Peter Lynch has the same ideas as Nate Silver. Again a quote from his book:
Nobody called to inform me of an immediate collapse in October [1987], and if all the people who claimed to have predicted it beforehand had sold out their shares, then the market would have dropped the 1,000 points much earlier due to these great crowds of informed sellers.
Every year I talk to executives of a thousand companies, and I can't avoid hearing from the various gold bugs, interest-rates disciples, Federal Reserve watchers, and fiscal mystics quoted in the newspapers. They can't predict the markets with any useful consistency, any more than the gizzard squeezers could tell the Roman emperors when the Huns would attack.
One of the latest examples showing how inaccurate experts are when predicting the economy is the Credit Crisis of 2008. About one year earlier, economists in the Survey of Professional Forecasters expected the economy to grow at a just slightly below average rate of 2.4 percent in 2008. And they thought there was almost no chance of a recession as severe as the one that actually hit the world in 2008 where GDP shrank by 3.3 percent. It was a scenario the economists thought would happen with a probability of just 3 percent. 
The above isn't just one case that confirms the rule. In a report with data from 1968 up until now, predictions by the Survey of Professional Forecasters for GDP fell outside the prediction interval almost half the time. So it is clear that the economists weren't unlucky - they fundamentally overestimated the reliability of their predictions.

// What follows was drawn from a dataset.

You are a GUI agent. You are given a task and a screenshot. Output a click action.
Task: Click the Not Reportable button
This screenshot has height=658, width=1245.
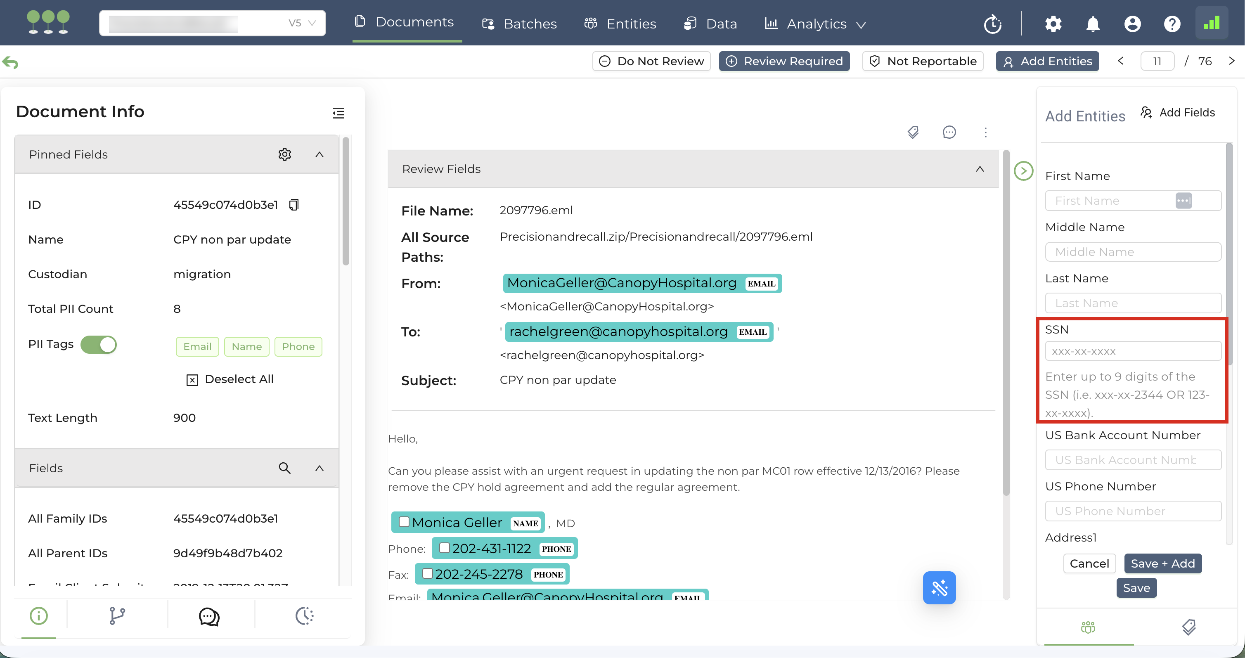click(923, 61)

Why is it so difficult to predict the economy? 
According to Nate Silver, economic forecasters face 3 fundamental challenges:
  1. It is very hard to determine the cause and effect from economic statistics alone. There are millions of statistical indicators in the world, and a few will happen to correlate with stock prices and GDP, even though it's just a coincidence. For example, ice cream sales and forest fires are correlated because both occur more often in the summer, but there's no causation. With so many economic variables to pick from, someone will find something that fits the past data, even though it's just a coincidence. 
  2. The economy is always changing. If the economists have predicted an upcoming recession, the government and the Federal Reserve will take steps to soften the recession. So forecasters have to predict political decisions as well as economic ones. Also, the American economy has changed from an economy dominated by manufacturing to one dominated by the service sector, which will make old models that used to work obsolete. 
  3. The data the economists have to work with isn't that good. With different governments with different policies, the past data will be subjected to these different policies, making it difficult to use old data and say that the data will be the same as today. Also, the data available may be limited. If you look at data between 1986 and 2006, which is 20 years, but the problem is that these years contained just two mild recessions.  
So what's the solution?
We know that Peter Lynch's solution is to spend about 15 minutes a year on economic analysis. Nate Silver, on the other hand, argues that if you have to listen to predictions of the economy, you should listen to the average or aggregate prediction rather than that of any one economist. These aggregate forecasts are about
  • 20 percent more accurate than the typical individual's forecast at predicting GDP
  • 10 percent better at predicting unemployment
  • 30 percent better at predicting inflation.